Nearly 50% of the U.S. rice crop is exported to over 120 countries worldwide.  For those companies interested in exporting U.S. rice, please refer to the specific importing requirements of the destination including but not limited to phytosanitary protocols and import licenses.

The Foreign Agricultural Service of the U.S. Department of Agriculture maintains nearly 50 offices covering agricultural trade issues in over 80 countries around the world. These offices disseminate trade information to exporters and importers. Staff in these offices can explain some of the U.S. government export and market promotion programs which could be beneficial to traders.

Export Credit Guarantee Programs (GSM 102)
The GSM-102 program provides credit guarantees to encourage financing of commercial exports of U.S. agricultural products. By reducing financial risk to lenders, credit guarantees encourage exports to buyers in countries — mainly developing countries — that have sufficient financial strength to have foreign exchange available for scheduled payments.
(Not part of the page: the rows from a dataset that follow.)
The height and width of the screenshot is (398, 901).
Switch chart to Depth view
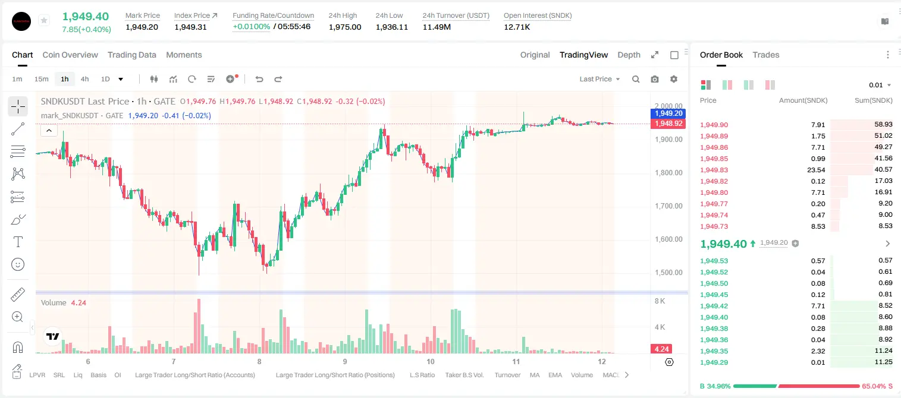(x=629, y=55)
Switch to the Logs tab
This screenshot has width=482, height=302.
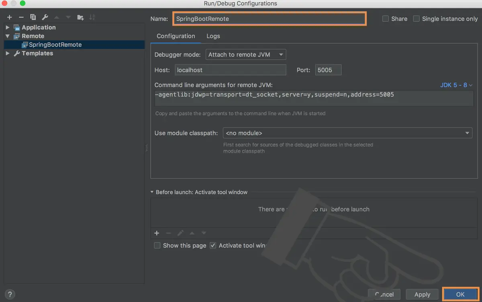(213, 36)
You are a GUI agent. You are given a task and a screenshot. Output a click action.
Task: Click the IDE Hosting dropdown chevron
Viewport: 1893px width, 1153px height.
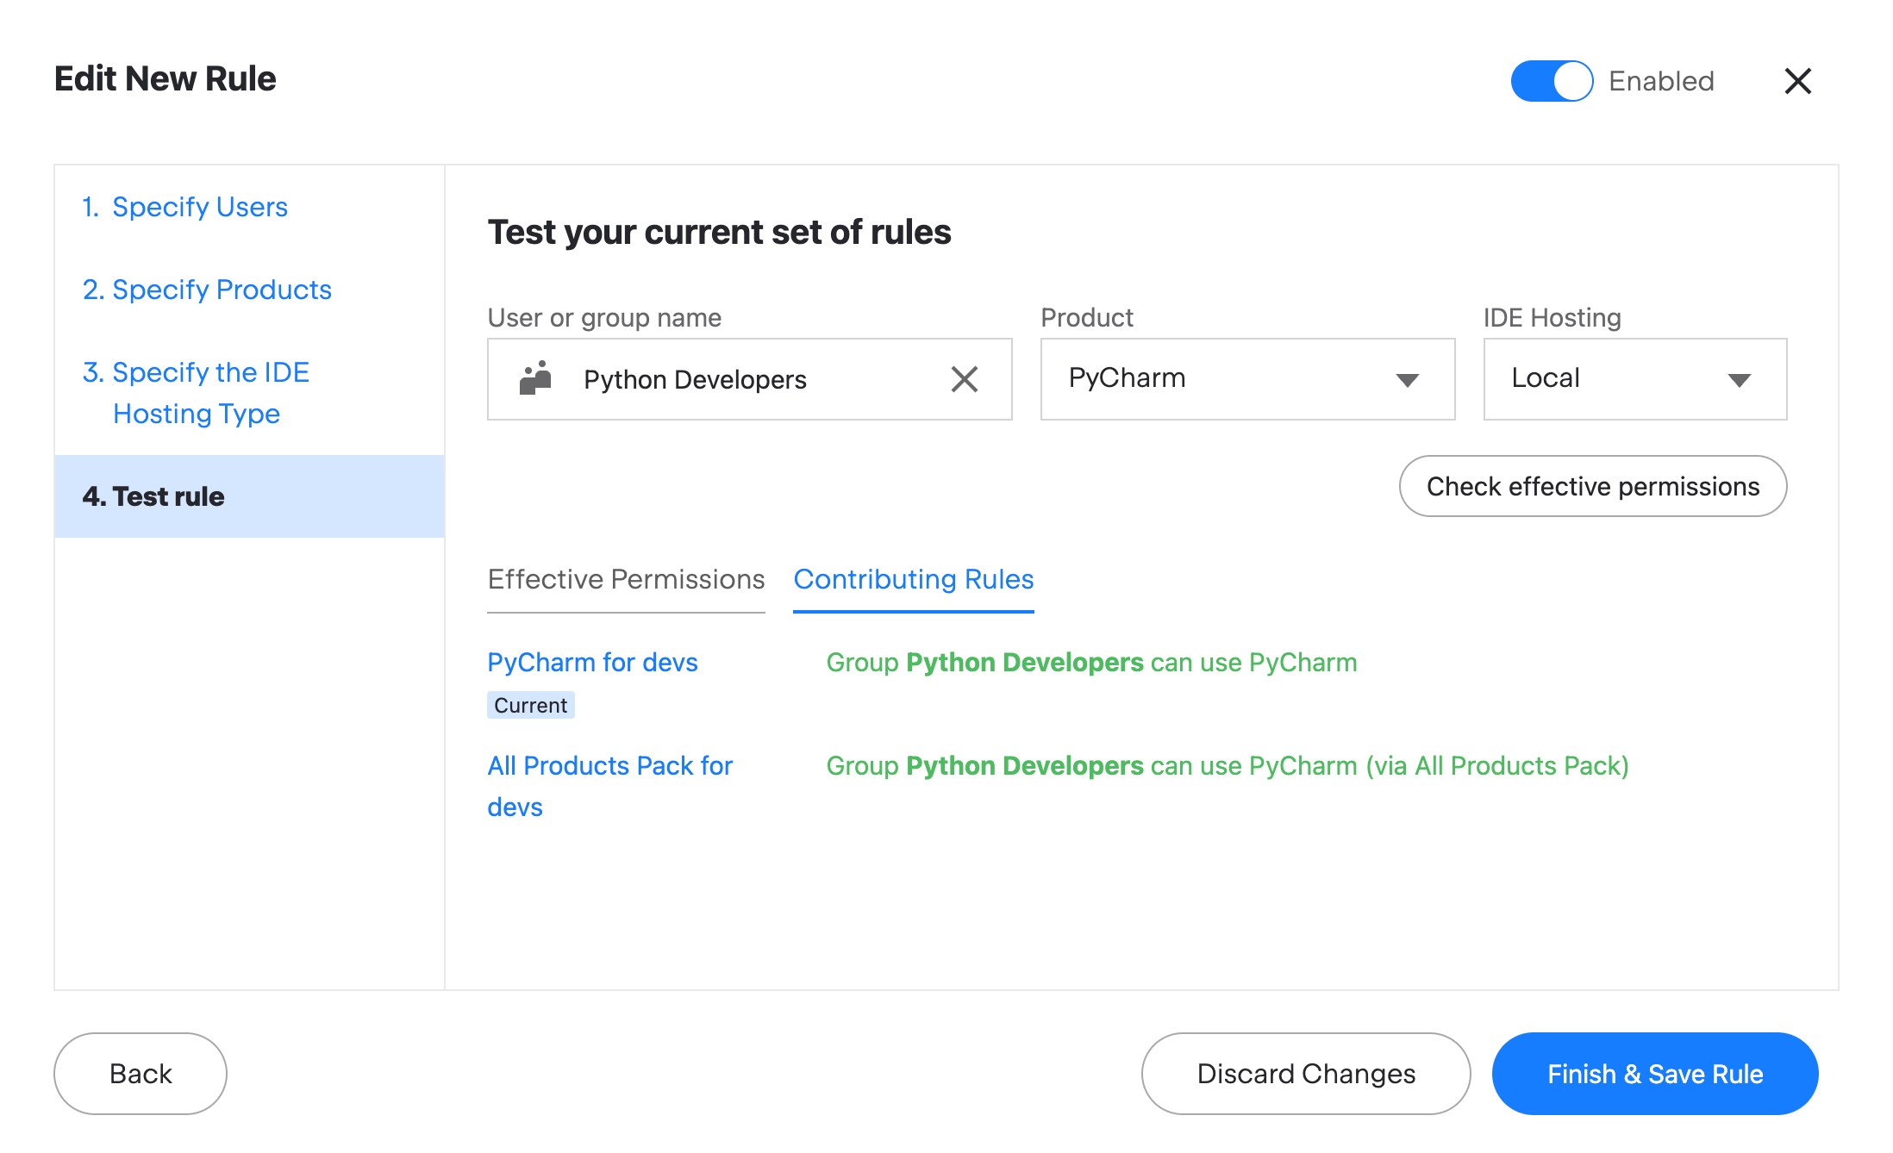1740,379
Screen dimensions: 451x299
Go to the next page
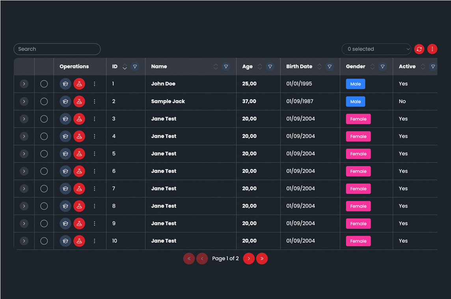click(x=249, y=259)
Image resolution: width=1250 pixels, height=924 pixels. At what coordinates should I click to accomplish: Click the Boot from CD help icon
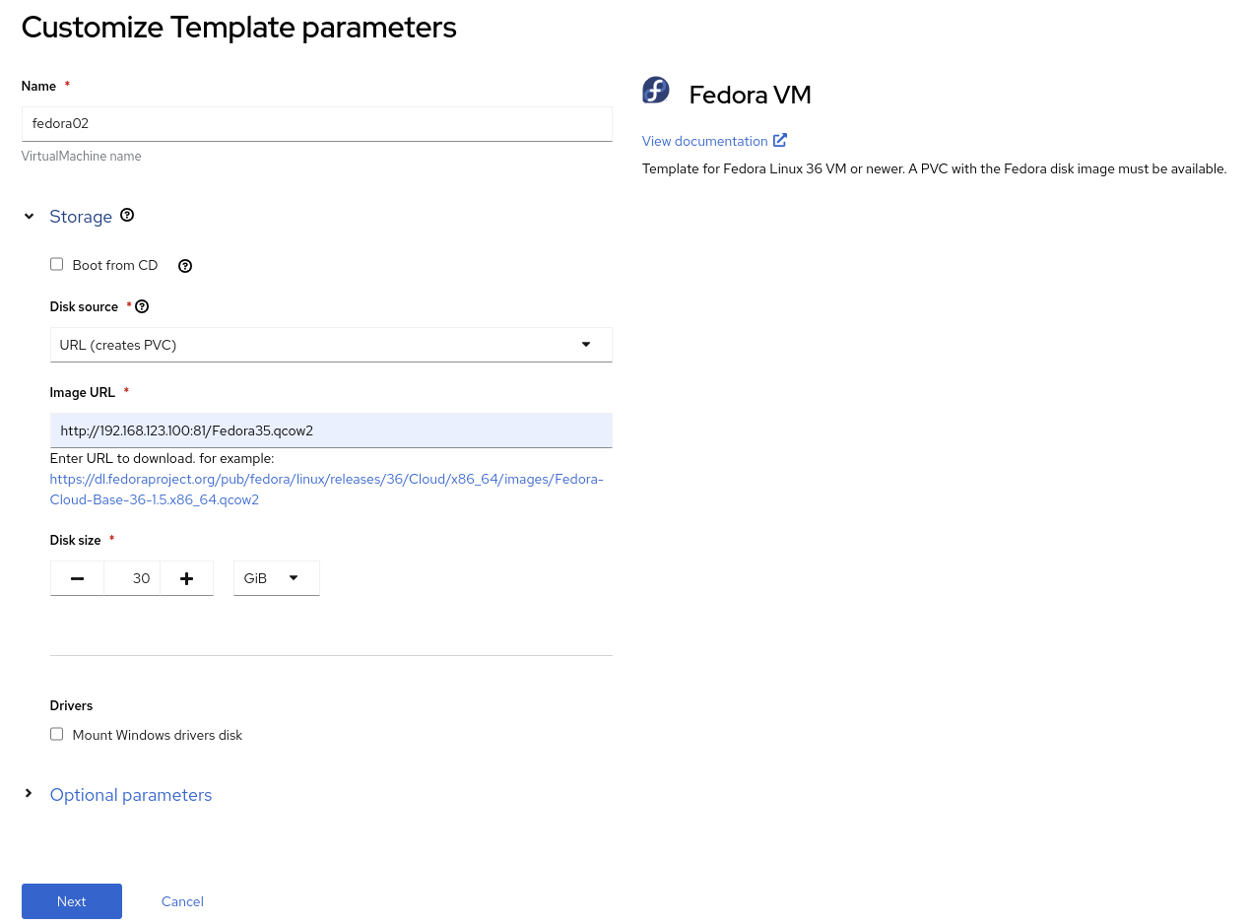pos(185,266)
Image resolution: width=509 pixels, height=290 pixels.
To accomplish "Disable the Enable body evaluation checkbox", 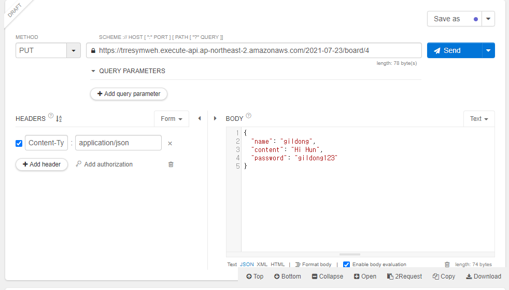I will point(346,265).
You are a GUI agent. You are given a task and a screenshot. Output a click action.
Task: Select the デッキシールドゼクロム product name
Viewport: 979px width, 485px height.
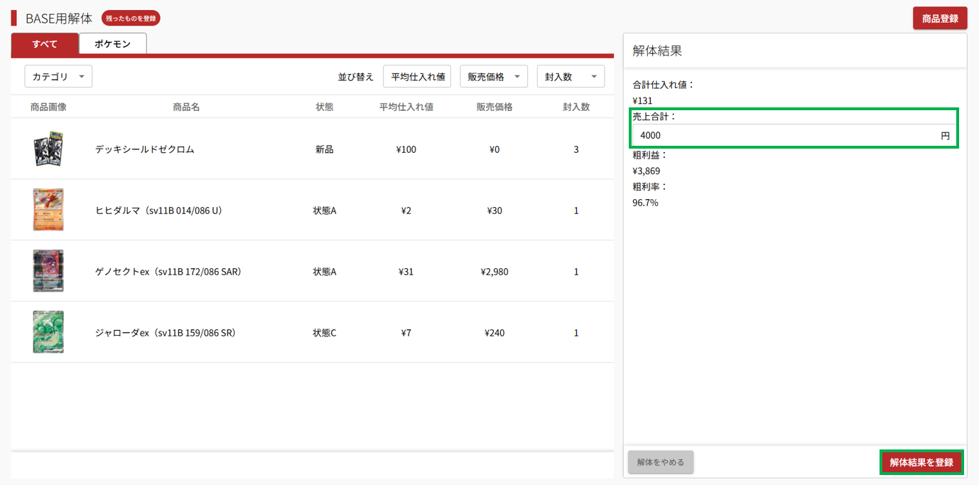tap(145, 149)
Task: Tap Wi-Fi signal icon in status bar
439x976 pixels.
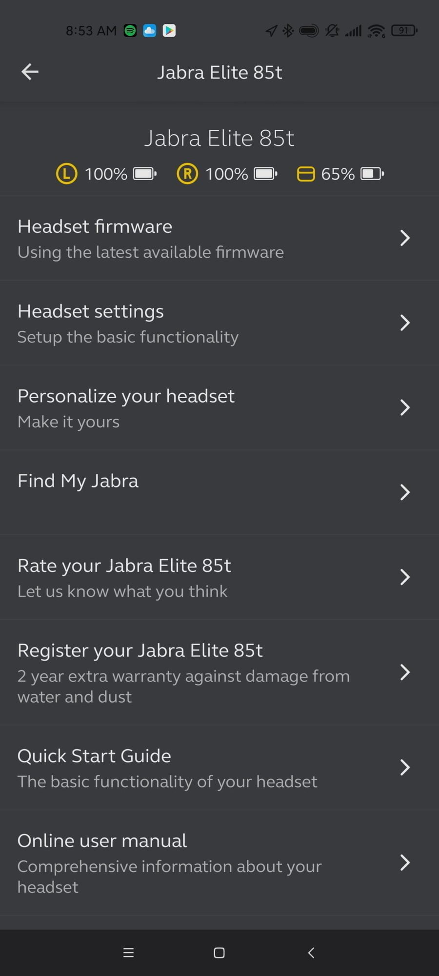Action: (x=376, y=31)
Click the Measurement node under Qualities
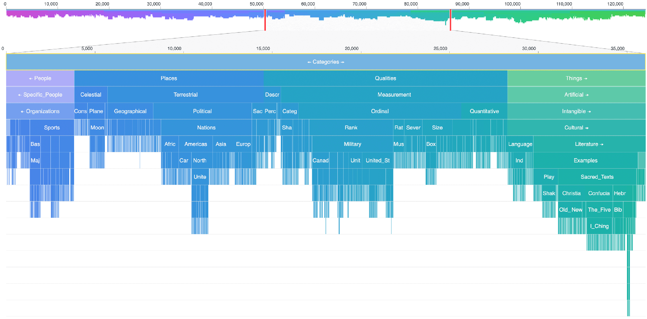 point(394,95)
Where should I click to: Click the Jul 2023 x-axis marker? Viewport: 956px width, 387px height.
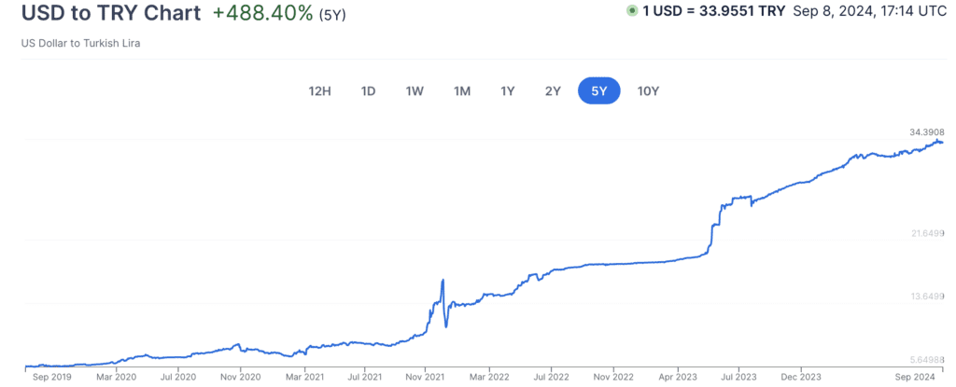738,378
More about the GSM-102 Export Credit Guarantee Program

Supplier Credit Guarantee Program (SCGP)
SGCP is a US Export Credit Guarantee Program that covers credit terms up to 180 days. The Commodity Credit Corporation (CCC) guarantees a portion (up to 65%) of payments due from foreign buyers under short-term financing that the exporters have extended directly to the buyers. These direct credits must be secured by dollar-denominated promissory notes signed by the importers. If an importer fails to make any payment as agreed, the exporter or assignee (e.g., U.S. financial institution) must submit a notice of default. The CCC pays any filed claim for loss, if found to be in good order. Importers in the Western Hemisphere and Asian Pacific have utilized this program.

PL 480, Title II
Whereas the GSM-102 is a commercial program, Public Law 480 (PL 480) programs assist the long-range improvement of economies in developing nations.  PL480 Title II provides for the donation of U.S. agricultural commodities by the U.S. government to meet humanitarian food needs in foreign countries. Commodities may be provided to meet emergency needs under government-to- government agreements. Non-emergency assistance may be provided through private voluntary organizations, cooperatives, and inter-governmental organizations.

Eligible Countries: Under Title II, countries are eligible where emergency food needs exist, and non-emergency food may be provided through eligible organizations.